Lamartine à Rome et en Italie
Envoyé en Italie à 20 ans pour couper court à une relation amoureuse qui déplaisait à sa famille, Lamartine visite Florence, séjourne à Rome et arrive à Naples où il noue une idylle avec une fille de pêcheur. À son retour en France, Lamartine publie le très romantique Graziella qui raconte cette aventure et où il s’attache à décrire l’Italie des petites gens qui, aux rives d’Ischia et de Procida, vivent parmi leurs jardins et leurs vignes aussi simplement qu’aux plus beaux jours du monde antique. Comme Chateaubriand et de nombreux autres aristocrates du XIXe siècle, Lamartine achèvera quelques années plus tard son Grand Tour par le voyage en Orient au cours duquel il se rendra notamment à Jérusalem.

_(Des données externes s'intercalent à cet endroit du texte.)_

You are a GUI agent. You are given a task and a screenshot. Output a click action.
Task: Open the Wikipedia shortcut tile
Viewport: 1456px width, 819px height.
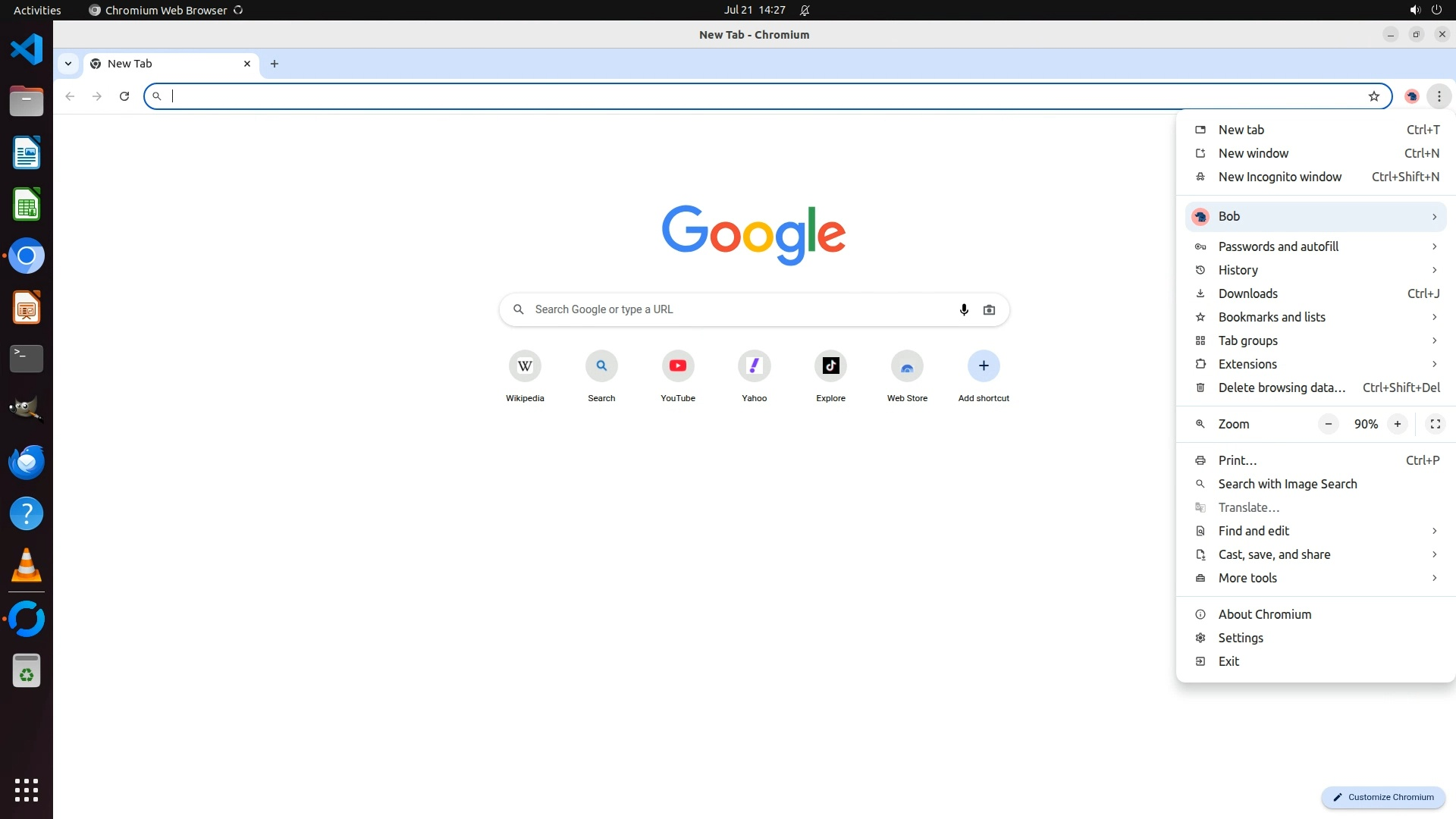[525, 366]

En marge de l’aventure amoureuse, Graziella évoque aussi la Rome éternelle que le jeune Lamartine découvre en compagnie d’un guide singulier.
Une travestie pour guide
La jeune fille était une cantatrice, élève et favorite de David. Le vieux chanteur la conduisait partout avec lui, il l’habillait en homme pour éviter les commentaires sur la route. Il la traitait en père plus qu’en protecteur, et n’était nullement jaloux des douces et innocentes familiarités qu’il avait laissé lui–même s’établir entre nous. David et son élève passèrent quelques semaines à Rome. Le lendemain de notre arrivée, elle reprit ses habits d’homme et me conduisit d’abord à Saint–Pierre, puis au Colisée, à Frascati, à Tivoli, à Albano ; j’évitai ainsi les fatigantes redites de ces démonstrateurs gagés qui dissèquent aux voyageurs le cadavre de Rome, et qui, en jetant leur monotone litanie de noms propres et de dates à travers vos impressions, obsèdent la pensée et déroutent le sentiment des belles choses.

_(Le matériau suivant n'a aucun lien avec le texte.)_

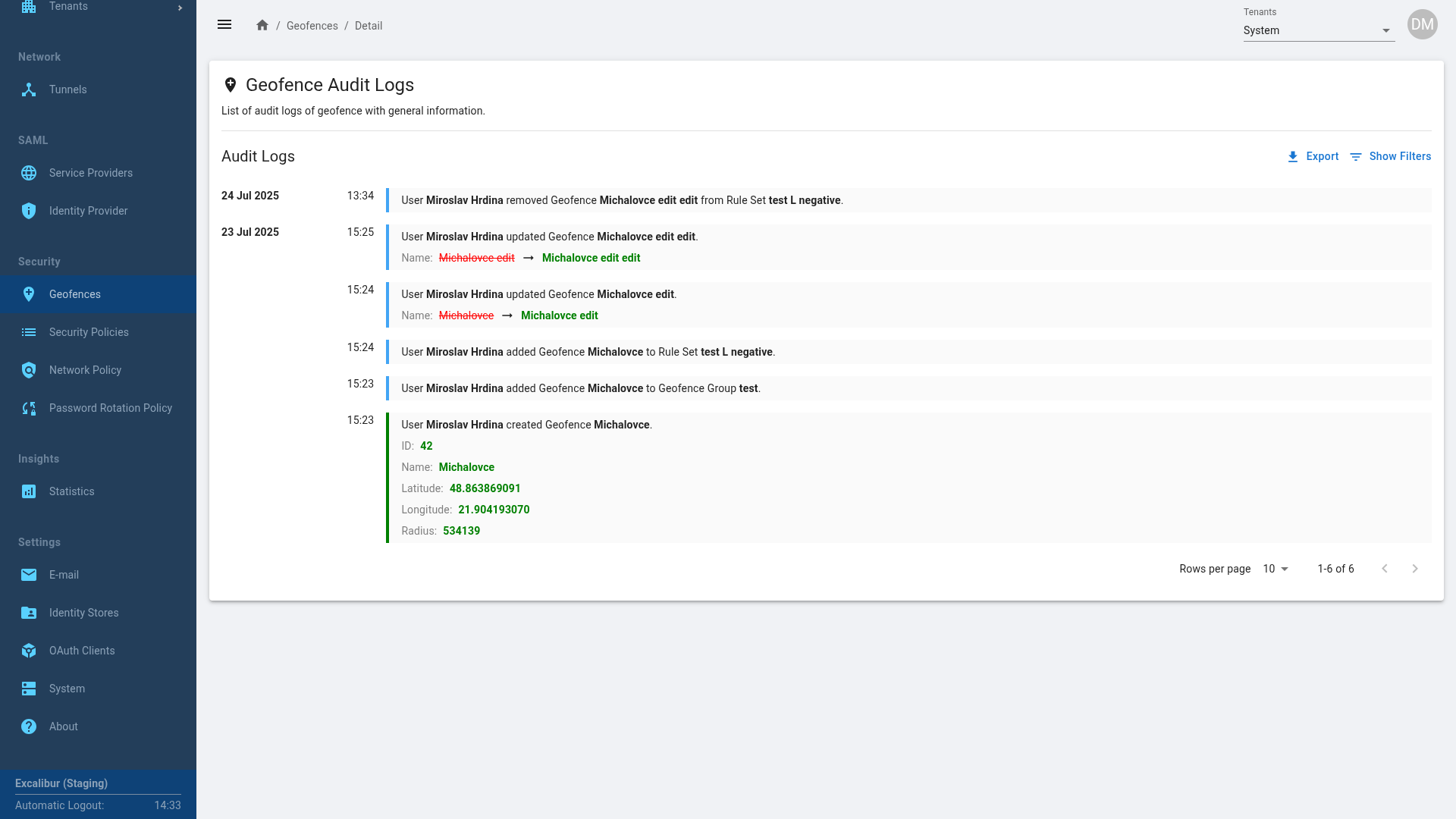This screenshot has width=1456, height=819.
Task: Click the hamburger menu icon
Action: pyautogui.click(x=224, y=25)
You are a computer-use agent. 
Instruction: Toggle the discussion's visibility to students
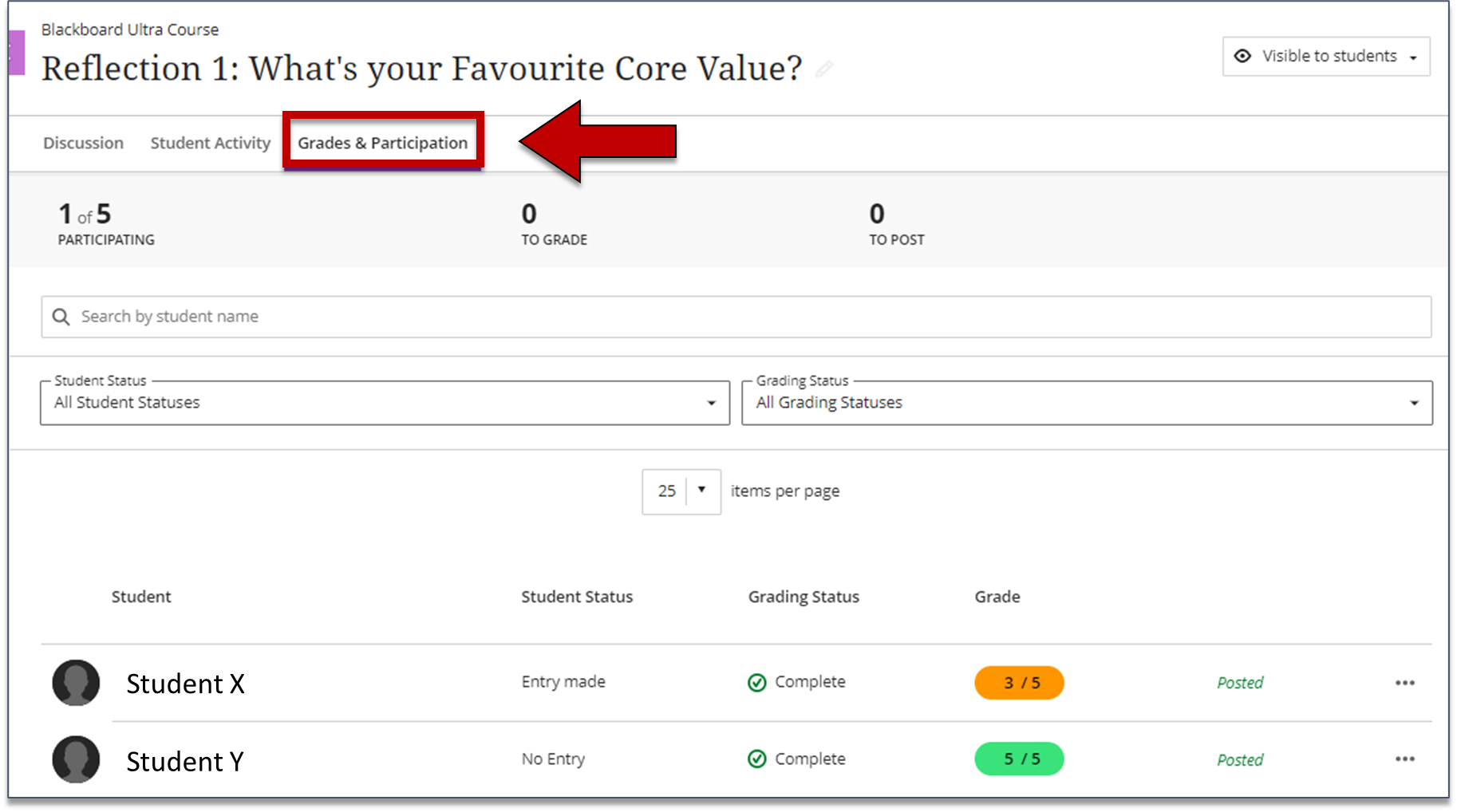coord(1325,56)
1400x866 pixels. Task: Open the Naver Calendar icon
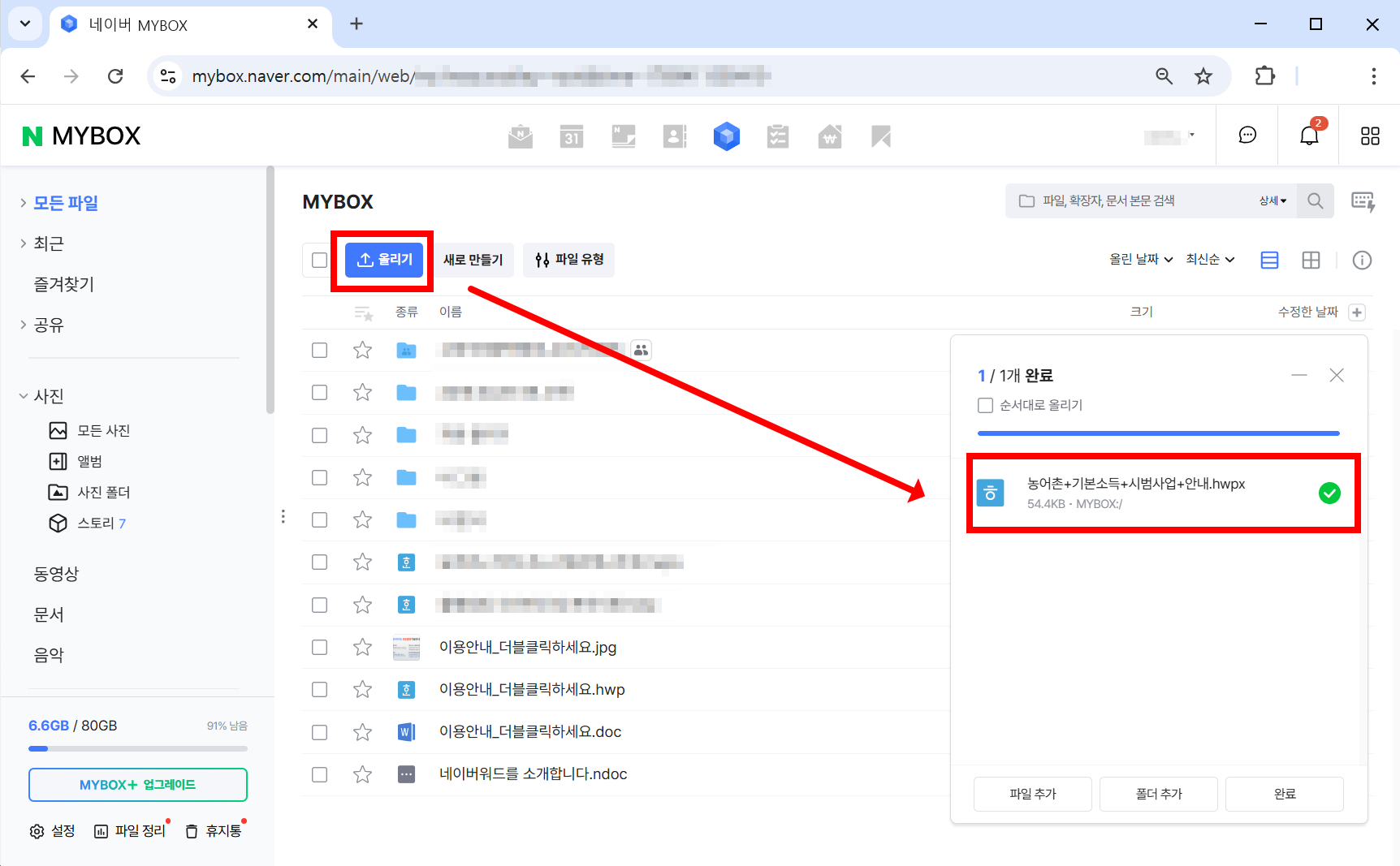tap(572, 136)
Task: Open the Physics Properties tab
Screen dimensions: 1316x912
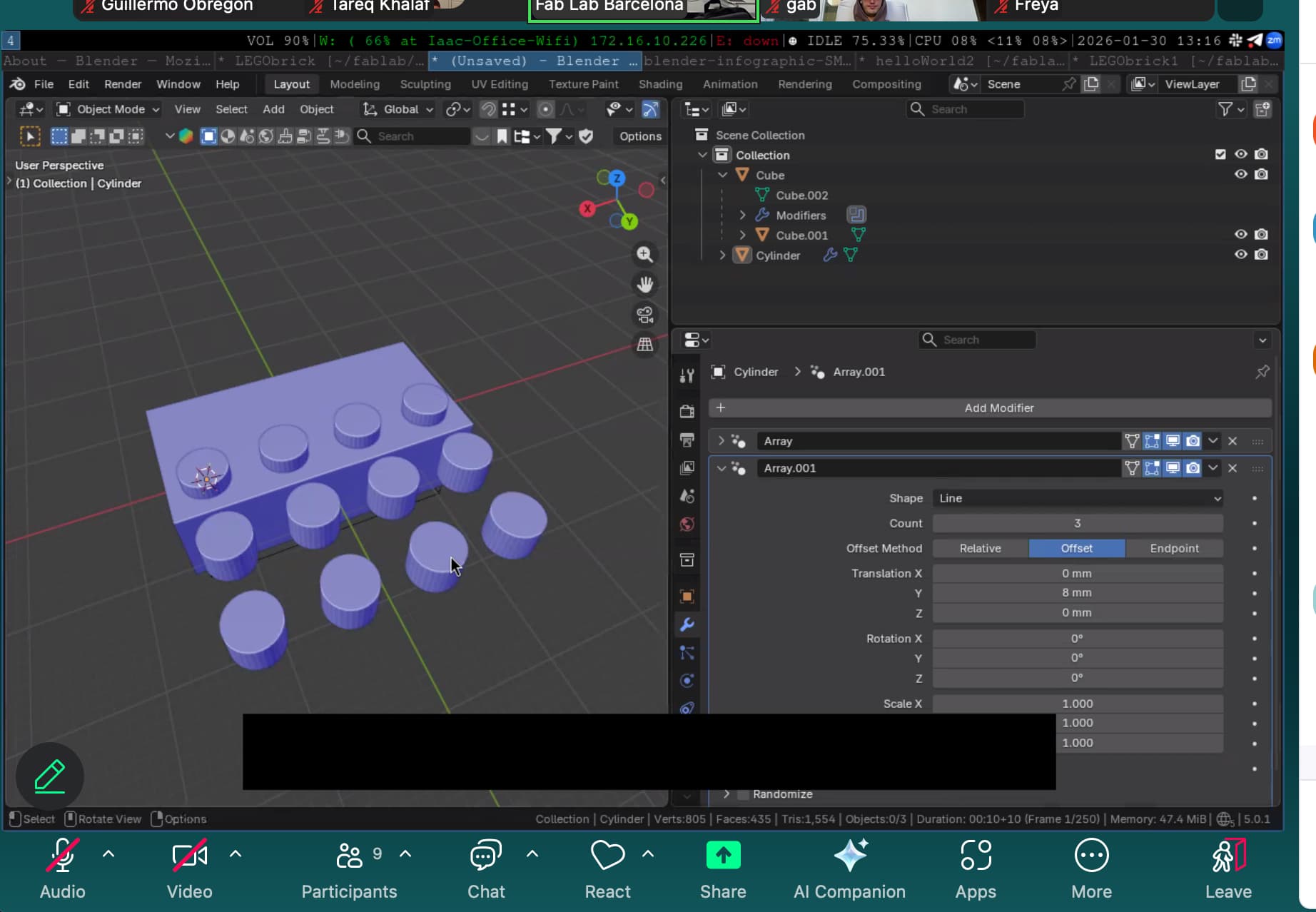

La Camilla n’était pas savante, mais, née à Rome, elle savait d’instinct les beaux sites et les grands aspects dont elle avait été frappée dans son enfance. Elle me conduisait sans y penser aux meilleures places et aux meilleures heures, pour contempler les restes de la ville antique : le matin, sous les pins aux larges dômes du Monte Pincio ; le soir, sous les grandes ombres des colonnades de Saint–Pierre ; au clair de lune, dans l’enceinte muette du Colisée ; par de belles journées d’automne, à Albano, à Frascati et au temple de la Sibylle tout retentissant et tout ruisselant de la fumée des cascades de Tivoli. Elle était gaie et folâtre comme une statue de l’éternelle jeunesse au milieu de ces vestiges du temps et de la mort. Elle dansait sur la tombe de Cecilia Metella, et, pendant que je rêvais assis sur une pierre, elle faisait résonner des éclats de sa voix de théâtre les voûtes sinistres du palais de Dioclétien.
Le soir nous revenions à la ville, notre voiture remplie de fleurs et de débris de statues, rejoindre le vieux David, que ses affaires retenaient à Rome et qui nous menait finir la journée dans sa loge au théâtre. La cantatrice, plus âgée que moi de quelques années, ne me témoignait pas d’autres sentiments que ceux d’une amitié un peu tendre. J’étais trop timide pour en témoigner d’autres moi–même ; je ne les ressentais même pas, malgré ma jeunesse et sa beauté. Son costume d’homme, sa familiarité toute virile, le son mâle de sa voix de contralto et la liberté de ses manières me faisaient une telle impression, que je ne voyais en elle qu’un beau jeune homme, un camarade et un ami.